Ha infine raccontato loro come mai sono un simbolo pasquale e, sempre mostrando esempi visivi, perchè si usa decorarli per questa festa. 

L'osservazione attenta, sensibile, scientifica, ha portato ad alcune sperimentazioni.

Che forma ha l'uovo? Possiamo ritagliarla? 
Abbiamo visto che le uova sono di dimensioni e colori diversi: da carte colorate o recuperate da vecchie sperimentazioni, i bambini hanno ritagliato la forma dell'uovo. Avete presente che esercizio di concentrazione, di manualità e di coordinazione mano-occhio è questo? Sapete quanto è difficile ritagliare una forma ovale?
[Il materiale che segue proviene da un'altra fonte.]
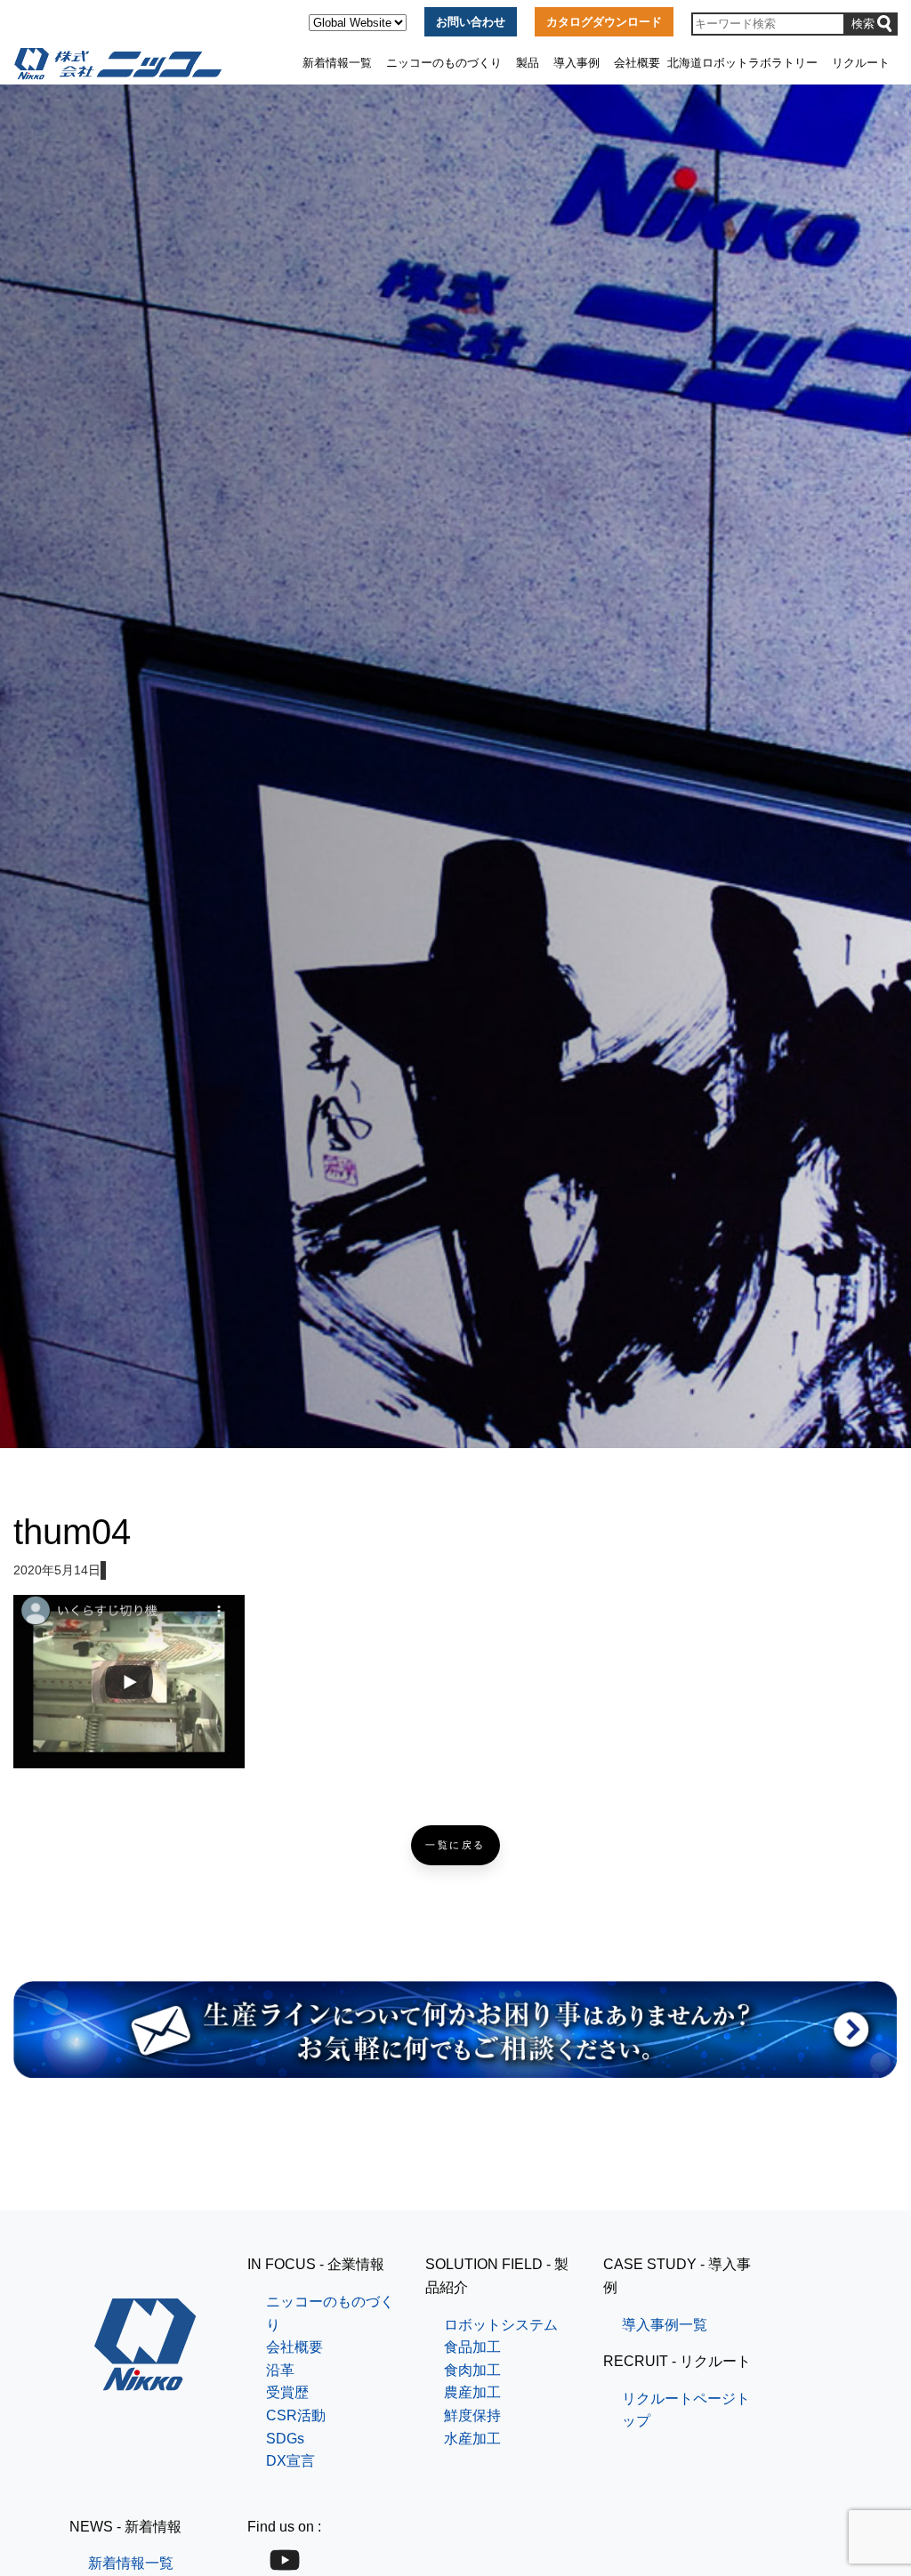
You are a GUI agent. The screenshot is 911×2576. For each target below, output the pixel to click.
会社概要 (637, 62)
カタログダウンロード (604, 21)
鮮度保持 (472, 2415)
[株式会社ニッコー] (145, 2379)
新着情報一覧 (337, 62)
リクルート (861, 62)
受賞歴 (287, 2392)
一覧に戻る (455, 1845)
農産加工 (472, 2392)
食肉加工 (472, 2370)
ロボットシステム (501, 2324)
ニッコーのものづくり (444, 62)
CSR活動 (296, 2415)
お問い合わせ (470, 21)
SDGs (285, 2438)
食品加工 (472, 2347)
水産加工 (472, 2438)
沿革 (280, 2370)
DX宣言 (290, 2460)
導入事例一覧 (664, 2324)
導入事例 (576, 62)
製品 (527, 62)
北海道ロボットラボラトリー (742, 62)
Voi siete capaci?





Possiamo disegnare un uovo sperimentando segni diversi e con strumenti diversi?




Possiamo decorare un uovo di Pasqua con la sperimentazione del segno?









Tutte le opere che vedete sono state fatte dal gruppo di bambini di 5 anni, condotti dalla loro maestra Magdalena Lato, e raccolte in un catalogo di uova pasquali.
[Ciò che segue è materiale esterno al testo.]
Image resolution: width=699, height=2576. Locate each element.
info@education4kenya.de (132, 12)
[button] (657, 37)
Ancora una volta la mia chiusa sarà sull'osservazione di quanta diversità, ricchezza, possibilità, c'è in queste opere. 
Pensate a quante cose hanno scoperto i bambini attraverso gli esempi visivi, il racconto, le riflessioni critiche circa quante uova esistono, e di quale forma, dimensione, colore.  
Pensate quanto la loro immaginazione si è messa in moto, quanto le loro conoscenze si sono ampliate.
E questo è uno dei punti base del Metodo Bruno Munari®: offrire ai bambini la competenza, sia essa teorica oppure pratica.
Perchè la creatività non è fare un bel disegno ma è scoprire, sperimentare, progettare. 
E' dall'osservazione attenta e sensibile, e dalla conoscenza, che si sviluppa la fantasia e si trasforma in creatività. 




giovedì 3 marzo 2016

Sul desiderio di disegnare: il Laboratorio della Forma


"...Quando chiedi ad una classe delle elementari in quanti disegnano, tutti alzano la mano.
Quando lo chiedi ad una classe delle medie, solo qualcuno alza la mano.
Quando lo chiedi ad un gruppo di adulti sei fortunato se uno solo alza la mano.
Quando mi chiedono quando ho iniziato a disegnare sempre rispondo: tu quando hai smesso di farlo?".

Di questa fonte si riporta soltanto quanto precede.